中国 AI 立法关键：平衡发展与安全的十大维度（下）

一方面，AI 应用引发的安全隐患日益加剧。据 Netskope Threat Labs 发布的 2026 年欧洲最新威胁报告显示，在 AI 导致的数据泄露事件中，涉及受监管敏感数据（如个人身份信息 PII）的比例高达 59%，紧随其后的是源代码（15%）及企业知识产权（13%）。员工惯于将公司未公开的财报、客户隐私或核心代码直接粘贴至 ChatGPT、Claude 等个人账号进行润色或总结，致使大量敏感资产有去无回，此举直接触犯了欧盟《通用数据保护条例》（GDPR）。另一方面，AI 应用所创造的价值也愈发显著。工信部在 2025 年工作会议上披露：2024 年中国 AI 核心产业规模已突破 6500 亿元，并带动相关产业规模超 2.5 万亿元。将这两组数据并列观察，便构成了中国 AI 立法亟需面对的首要根本矛盾：这既是一个迅猛发展的产业，也是一个风险快速累积的领域。立法者必须回应：监管的步伐，究竟该追赶技术的速度，还是继续为技术开路？

结论是：天平当前仍向“促发展”一端倾斜，尽管这种倾向正承受着日益增大的压力。证据显而易见。在国际竞争日趋白热化的背景下，决策层的逻辑不难揣测：统一立法一旦落地，必将构筑企业合规的新门槛；欧盟《AI 法案》的前车之鉴，令许多人担忧过度立法反而会掣肘创新。此种担忧不无道理。从 2017 年《新一代人工智能发展规划》到 2023 年《生成式人工智能服务管理暂行办法》，中国采取的是“专项规章先行、统一立法滞后”的路径——率先出台针对算法推荐、深度合成及生成式 AI 的专项规范，旨在为统一立法积淀经验。

然而问题在于，“先发展后规范”的逻辑隐含着一个前提：风险是可控且可预期的，待立法条件成熟后再介入亦为时不晚。这一前提似乎正在失效。深度伪造诈骗、AI 生成虚假信息、自动驾驶事故责任界定、AI 辅助医疗诊断失误……这些风险的增速，已开始超越“摸着石头过河”式的调整节奏。分散立法模式的弊端亦在此显露：算法推荐规章无法覆盖生成式 AI，生成式 AI 规章又管不到自动驾驶，部门间的条块分割致使新型风险落入治理真空。

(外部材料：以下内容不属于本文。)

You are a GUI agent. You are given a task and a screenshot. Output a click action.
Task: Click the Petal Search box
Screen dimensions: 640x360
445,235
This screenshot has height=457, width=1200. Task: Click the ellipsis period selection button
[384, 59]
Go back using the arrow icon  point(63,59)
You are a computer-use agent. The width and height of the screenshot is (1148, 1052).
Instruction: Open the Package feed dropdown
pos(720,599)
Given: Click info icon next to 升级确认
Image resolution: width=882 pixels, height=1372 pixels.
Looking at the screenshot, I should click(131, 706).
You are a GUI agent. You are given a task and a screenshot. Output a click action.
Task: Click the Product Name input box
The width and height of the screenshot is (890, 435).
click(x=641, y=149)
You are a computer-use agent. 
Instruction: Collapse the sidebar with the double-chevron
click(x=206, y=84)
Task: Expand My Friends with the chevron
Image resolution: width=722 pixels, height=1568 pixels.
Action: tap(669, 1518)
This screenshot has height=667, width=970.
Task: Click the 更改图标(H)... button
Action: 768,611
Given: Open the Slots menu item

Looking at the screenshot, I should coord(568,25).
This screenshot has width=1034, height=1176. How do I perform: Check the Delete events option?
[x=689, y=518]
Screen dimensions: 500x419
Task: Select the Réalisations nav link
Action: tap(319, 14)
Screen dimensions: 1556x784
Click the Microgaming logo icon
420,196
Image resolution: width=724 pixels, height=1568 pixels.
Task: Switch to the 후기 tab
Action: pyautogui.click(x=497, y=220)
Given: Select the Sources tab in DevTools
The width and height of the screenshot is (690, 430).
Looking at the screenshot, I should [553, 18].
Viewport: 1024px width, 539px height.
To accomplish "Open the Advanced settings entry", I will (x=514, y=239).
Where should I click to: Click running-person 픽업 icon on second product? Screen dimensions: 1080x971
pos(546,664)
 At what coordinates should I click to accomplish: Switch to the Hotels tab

更值得警惕的是一个结构性难题：中国的风险分类框架（《人工智能安全治理框架》2.0 版，2025 年 9 月）目前仍局限于技术性指南层面，缺乏对企业法律约束力。相比之下，欧盟的四级分类体系已通过《AI 法案》转化为强制性合规义务。两者的实质差距并非分级数量，而在于是否具备法律效力。

欧盟的选择代表了一种极端：以权利保护为优先目标，接受高昂的合规成本。在欧盟，被认定为“高风险”的 AI 系统，上市前需完成技术文档、注册备案、合规评估等一系列流程，耗时或超半年，费用可能高达数百万欧元。这套体系对大企业而言是壁垒，对中小企业则近乎劝退。美国则走向了另一极端。特朗普 2.0 政府废除了拜登时代的 AI 行政令，联邦层面的监管框架基本瓦解，各州各自为政。短期内，这为硅谷的 AI 军备竞赛松绑；长远看，系统性风险正在无监管的温床中滋生。中国的境遇与二者皆不同。既不能沿用欧盟的高合规成本路径——那将在竞争关键期拖慢步伐；也不应效仿美国的去监管化路线——那将使已加速累积的风险失控。立法模式比立法时机更为关键，站在研究者的视角，

一部以“安全”为核心价值取向的 AI 法，与一部以“促进创新”为首要价值取向的 AI 法，即便条文数量一致，对产业的实际影响也将大相径庭。前者倾向于将举证责任施加于企业（“你要自证安全”），后者则倾向于由政府承担监管成本（“出事我来管”）。我们究竟需要一部怎样的法律——是欧盟式的权利保护法，还是发展促进法，抑或是开辟第三条道路？这一问题的答案，将决定后续九对关系如何妥善处置。